Go through the following data and transcribe exactly the stretch of lines from the one holding "The height and width of the screenshot is (597, 777)." to the one holding "Uncheck the Internet", both included.

::::::::

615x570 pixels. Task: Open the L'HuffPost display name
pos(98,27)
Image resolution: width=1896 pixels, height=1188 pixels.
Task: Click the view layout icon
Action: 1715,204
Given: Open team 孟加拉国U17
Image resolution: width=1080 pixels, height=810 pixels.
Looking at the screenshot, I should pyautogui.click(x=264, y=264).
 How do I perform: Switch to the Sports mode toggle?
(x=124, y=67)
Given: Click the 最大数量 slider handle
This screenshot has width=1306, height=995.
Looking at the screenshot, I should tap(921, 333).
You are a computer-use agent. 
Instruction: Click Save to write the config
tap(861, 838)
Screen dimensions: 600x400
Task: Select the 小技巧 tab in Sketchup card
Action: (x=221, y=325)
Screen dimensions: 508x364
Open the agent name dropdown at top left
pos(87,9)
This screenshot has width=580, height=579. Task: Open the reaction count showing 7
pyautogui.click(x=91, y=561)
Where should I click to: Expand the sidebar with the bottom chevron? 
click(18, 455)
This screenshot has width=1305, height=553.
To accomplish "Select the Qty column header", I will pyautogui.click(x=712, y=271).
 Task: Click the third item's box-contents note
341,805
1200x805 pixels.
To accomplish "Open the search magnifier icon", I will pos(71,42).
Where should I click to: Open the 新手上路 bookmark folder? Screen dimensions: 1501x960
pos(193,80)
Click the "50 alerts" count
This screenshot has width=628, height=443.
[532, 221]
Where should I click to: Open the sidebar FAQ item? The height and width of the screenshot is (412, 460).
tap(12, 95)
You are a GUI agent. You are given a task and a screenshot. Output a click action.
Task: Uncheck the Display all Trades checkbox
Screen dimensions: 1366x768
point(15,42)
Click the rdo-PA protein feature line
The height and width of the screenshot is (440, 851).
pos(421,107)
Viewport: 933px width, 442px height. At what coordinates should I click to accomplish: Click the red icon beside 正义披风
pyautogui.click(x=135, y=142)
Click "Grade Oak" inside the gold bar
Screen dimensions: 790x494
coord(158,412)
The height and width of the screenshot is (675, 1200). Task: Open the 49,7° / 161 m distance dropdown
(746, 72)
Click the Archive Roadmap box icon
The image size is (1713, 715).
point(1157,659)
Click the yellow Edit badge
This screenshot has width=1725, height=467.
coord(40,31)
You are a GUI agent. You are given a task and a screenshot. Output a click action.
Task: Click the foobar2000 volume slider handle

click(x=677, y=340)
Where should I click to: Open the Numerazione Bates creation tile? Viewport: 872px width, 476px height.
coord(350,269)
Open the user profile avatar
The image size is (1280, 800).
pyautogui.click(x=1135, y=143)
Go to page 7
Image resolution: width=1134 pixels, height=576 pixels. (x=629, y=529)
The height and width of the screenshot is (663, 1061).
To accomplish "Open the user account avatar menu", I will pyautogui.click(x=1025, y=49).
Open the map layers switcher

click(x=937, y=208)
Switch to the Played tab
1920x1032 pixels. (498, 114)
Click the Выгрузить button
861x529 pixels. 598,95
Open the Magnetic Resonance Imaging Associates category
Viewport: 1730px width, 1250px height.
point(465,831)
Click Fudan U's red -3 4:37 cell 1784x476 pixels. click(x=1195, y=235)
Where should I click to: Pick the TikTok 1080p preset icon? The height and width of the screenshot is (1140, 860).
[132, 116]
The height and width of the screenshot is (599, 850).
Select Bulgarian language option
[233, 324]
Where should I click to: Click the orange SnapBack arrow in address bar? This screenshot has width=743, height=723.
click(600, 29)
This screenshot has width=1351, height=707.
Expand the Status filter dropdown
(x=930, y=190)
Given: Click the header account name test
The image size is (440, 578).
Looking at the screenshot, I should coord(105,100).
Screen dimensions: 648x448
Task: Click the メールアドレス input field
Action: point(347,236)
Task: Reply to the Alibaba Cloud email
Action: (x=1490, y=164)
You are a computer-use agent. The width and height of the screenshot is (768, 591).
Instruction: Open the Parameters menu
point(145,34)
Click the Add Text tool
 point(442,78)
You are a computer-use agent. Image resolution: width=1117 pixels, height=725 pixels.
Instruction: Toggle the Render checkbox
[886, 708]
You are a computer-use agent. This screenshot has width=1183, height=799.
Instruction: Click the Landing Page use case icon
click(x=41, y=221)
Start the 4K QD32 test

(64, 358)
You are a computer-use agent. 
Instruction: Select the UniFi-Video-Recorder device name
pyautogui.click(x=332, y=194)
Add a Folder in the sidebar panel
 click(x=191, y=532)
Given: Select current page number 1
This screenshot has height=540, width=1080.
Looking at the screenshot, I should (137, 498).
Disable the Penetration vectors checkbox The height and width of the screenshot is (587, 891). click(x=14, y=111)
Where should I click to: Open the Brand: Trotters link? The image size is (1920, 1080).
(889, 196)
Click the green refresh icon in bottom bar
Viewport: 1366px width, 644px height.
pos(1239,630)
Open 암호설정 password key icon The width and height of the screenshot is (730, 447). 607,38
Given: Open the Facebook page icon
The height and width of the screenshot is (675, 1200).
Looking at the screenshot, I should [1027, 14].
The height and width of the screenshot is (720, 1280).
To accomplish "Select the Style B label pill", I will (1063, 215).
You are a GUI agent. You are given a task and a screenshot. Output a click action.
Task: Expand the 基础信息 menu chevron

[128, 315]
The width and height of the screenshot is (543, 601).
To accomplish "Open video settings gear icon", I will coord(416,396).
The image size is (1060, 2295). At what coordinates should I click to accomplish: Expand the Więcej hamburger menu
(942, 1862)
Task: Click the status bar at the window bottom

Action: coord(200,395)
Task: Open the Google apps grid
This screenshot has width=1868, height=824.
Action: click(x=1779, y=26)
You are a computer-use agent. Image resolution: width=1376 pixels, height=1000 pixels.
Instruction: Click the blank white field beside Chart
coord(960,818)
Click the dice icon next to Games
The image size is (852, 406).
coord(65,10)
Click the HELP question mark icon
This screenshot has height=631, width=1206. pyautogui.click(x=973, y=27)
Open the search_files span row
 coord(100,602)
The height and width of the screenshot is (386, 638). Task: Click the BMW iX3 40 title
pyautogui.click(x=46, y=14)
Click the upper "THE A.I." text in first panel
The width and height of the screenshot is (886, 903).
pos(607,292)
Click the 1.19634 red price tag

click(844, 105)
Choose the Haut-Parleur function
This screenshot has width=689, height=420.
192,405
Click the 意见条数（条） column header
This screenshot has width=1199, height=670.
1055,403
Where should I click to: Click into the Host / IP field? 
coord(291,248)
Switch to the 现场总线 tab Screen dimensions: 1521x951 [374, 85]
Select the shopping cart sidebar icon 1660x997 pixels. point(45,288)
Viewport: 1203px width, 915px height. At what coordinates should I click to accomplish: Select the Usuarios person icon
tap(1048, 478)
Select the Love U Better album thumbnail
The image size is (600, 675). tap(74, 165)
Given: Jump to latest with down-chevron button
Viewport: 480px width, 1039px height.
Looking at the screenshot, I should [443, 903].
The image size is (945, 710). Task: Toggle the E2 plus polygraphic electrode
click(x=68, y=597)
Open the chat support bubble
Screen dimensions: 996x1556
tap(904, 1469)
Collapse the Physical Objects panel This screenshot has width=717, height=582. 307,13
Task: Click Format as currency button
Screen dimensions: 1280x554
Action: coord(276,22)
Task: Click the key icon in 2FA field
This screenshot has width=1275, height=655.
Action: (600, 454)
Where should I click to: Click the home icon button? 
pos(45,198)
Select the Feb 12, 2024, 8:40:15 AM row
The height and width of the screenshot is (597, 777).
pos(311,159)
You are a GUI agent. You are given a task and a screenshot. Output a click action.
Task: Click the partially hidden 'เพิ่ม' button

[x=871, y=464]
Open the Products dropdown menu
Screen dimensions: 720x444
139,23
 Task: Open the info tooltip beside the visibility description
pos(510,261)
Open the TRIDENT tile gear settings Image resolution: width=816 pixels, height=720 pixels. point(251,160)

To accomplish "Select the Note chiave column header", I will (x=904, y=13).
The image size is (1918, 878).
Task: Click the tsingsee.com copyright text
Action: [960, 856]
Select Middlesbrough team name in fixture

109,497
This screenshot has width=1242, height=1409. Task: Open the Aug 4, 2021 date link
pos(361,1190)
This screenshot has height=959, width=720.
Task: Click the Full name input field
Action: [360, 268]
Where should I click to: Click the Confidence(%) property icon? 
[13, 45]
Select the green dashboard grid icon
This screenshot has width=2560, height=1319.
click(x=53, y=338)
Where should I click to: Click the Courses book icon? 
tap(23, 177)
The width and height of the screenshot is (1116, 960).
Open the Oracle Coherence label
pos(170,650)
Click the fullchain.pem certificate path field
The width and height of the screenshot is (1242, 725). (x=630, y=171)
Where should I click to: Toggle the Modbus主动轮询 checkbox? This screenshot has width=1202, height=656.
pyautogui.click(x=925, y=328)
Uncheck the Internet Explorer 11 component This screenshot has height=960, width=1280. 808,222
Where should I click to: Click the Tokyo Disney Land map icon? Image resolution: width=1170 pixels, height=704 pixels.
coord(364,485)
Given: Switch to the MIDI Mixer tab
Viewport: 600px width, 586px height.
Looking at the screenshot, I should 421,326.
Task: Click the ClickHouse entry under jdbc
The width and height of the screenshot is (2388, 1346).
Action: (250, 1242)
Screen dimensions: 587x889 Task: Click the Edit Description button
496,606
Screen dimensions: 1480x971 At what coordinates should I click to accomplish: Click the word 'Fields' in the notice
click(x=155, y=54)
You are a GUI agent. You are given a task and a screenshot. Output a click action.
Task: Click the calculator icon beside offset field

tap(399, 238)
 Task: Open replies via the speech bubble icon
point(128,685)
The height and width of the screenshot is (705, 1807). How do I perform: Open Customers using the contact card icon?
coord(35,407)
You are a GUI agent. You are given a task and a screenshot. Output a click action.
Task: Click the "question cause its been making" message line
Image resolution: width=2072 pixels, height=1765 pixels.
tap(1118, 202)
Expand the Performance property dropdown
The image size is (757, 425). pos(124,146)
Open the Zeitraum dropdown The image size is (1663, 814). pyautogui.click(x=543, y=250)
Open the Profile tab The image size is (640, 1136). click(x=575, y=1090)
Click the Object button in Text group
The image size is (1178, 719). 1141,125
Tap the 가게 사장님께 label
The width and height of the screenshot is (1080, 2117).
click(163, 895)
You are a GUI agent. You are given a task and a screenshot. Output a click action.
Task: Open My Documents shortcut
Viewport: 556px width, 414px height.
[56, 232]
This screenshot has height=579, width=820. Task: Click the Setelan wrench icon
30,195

::::::::

Solution to the exercise:
The height and width of the screenshot is (597, 777).
pos(311,159)
You are a GUI agent. You are given a task and a screenshot. Output a click action.
Task: Click the partially hidden 'เพิ่ม' button

[x=871, y=464]
Open the Products dropdown menu
Screen dimensions: 720x444
139,23
 Task: Open the info tooltip beside the visibility description
pos(510,261)
Open the TRIDENT tile gear settings Image resolution: width=816 pixels, height=720 pixels. point(251,160)

To accomplish "Select the Note chiave column header", I will (x=904, y=13).
The image size is (1918, 878).
Task: Click the tsingsee.com copyright text
Action: [960, 856]
Select Middlesbrough team name in fixture

109,497
This screenshot has width=1242, height=1409. Task: Open the Aug 4, 2021 date link
pos(361,1190)
This screenshot has height=959, width=720.
Task: Click the Full name input field
Action: [360, 268]
Where should I click to: Click the Confidence(%) property icon? 
[13, 45]
Select the green dashboard grid icon
This screenshot has width=2560, height=1319.
click(x=53, y=338)
Where should I click to: Click the Courses book icon? 
tap(23, 177)
The width and height of the screenshot is (1116, 960).
Open the Oracle Coherence label
pos(170,650)
Click the fullchain.pem certificate path field
The width and height of the screenshot is (1242, 725). (x=630, y=171)
Where should I click to: Toggle the Modbus主动轮询 checkbox? This screenshot has width=1202, height=656.
pyautogui.click(x=925, y=328)
Uncheck the Internet Explorer 11 component This screenshot has height=960, width=1280. 808,222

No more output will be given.